With his strategy set, Yagoda goes back to the beginning. He
moves at a Greatest Hits clip, bouncing from Abelard to Margery of
Kempe. It all feels a little dry, and Yagoda seems to sense this,
often straining for an anachronistic joke. About Pope Pius II, who
immediately follows Dame Margery, Yagoda observes "his tendency -
common to so many politicians and chief executives - to make himself
the hero of every story"; in the very next paragraph, on the pope's
candor, Yagoda quips that "no American president has dished such
dirt." Such asides become only more irksome when Yagoda falls into a
pattern - a paragraph or two per luminary, with a short historical
argument or idea every 10th page.
Thankfully, these criticisms apply only to the first 100 pages.
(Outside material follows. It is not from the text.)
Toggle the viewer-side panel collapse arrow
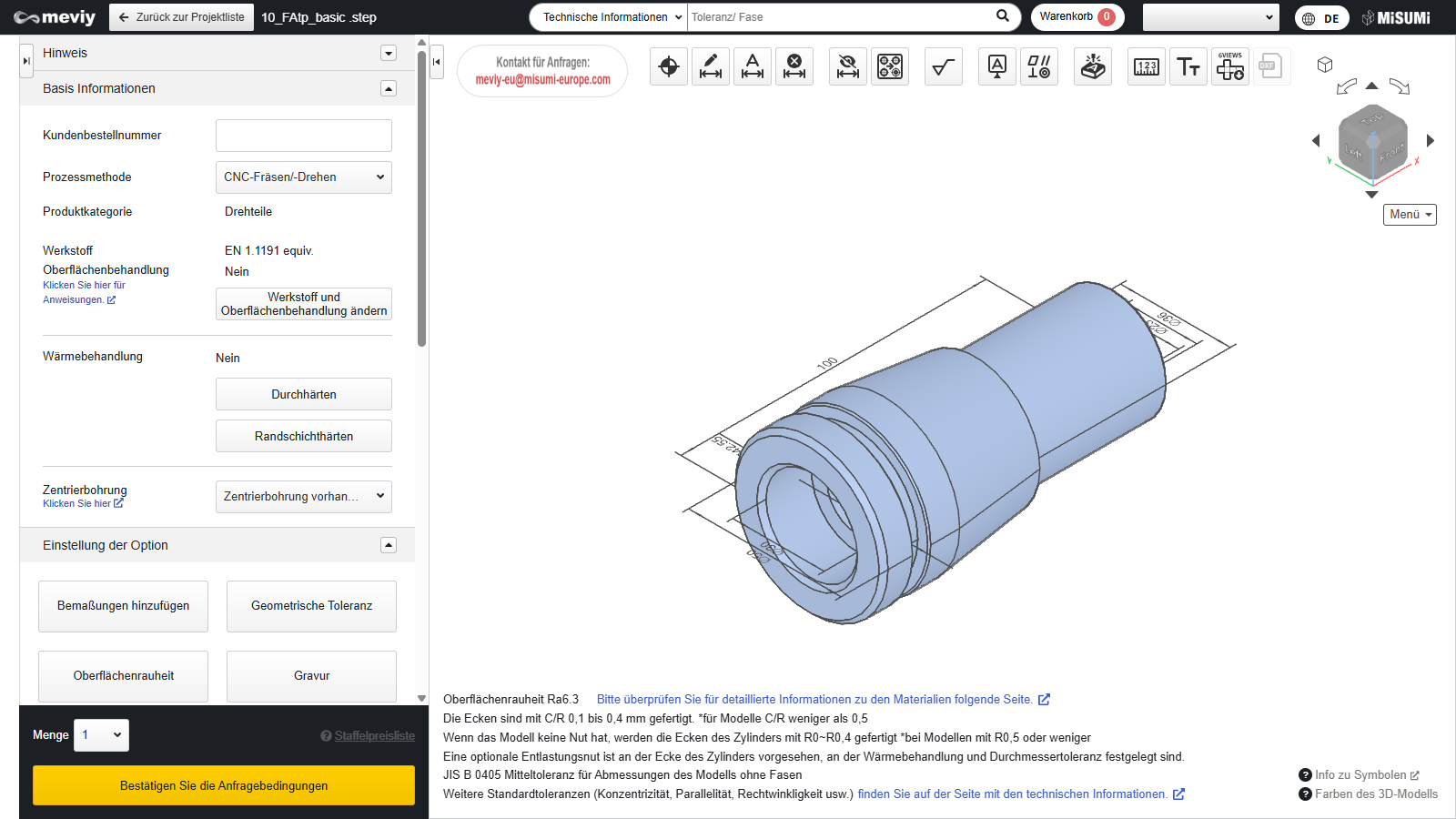The height and width of the screenshot is (819, 1456). coord(437,62)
After that, everything - even the hokey tone - improves, as Yagoda
switches from mere summaries to context and analysis. He traces, for
example, how Mark Twain, Ulysses Grant, and P.T. Barnum are
"emblematic of a sea change in the kinds of Americans who were
inspired to write their autobiographies." The numbers back him up:
Memoirs by "Entertainers" increased from 1 percent of the genre's
output in the 1900s to 14 percent in the '60s - the same decade,
incidentally, when "Entertainers" overtook "Clergy/Religious" as
memoir's most popular subcategory.
It's easy to connect this to the bookshelves of today, when
Michael Phelps's book can be "written, typeset, bound, and on the
shelves within four months after he was handed his final Olympic
gold medal. …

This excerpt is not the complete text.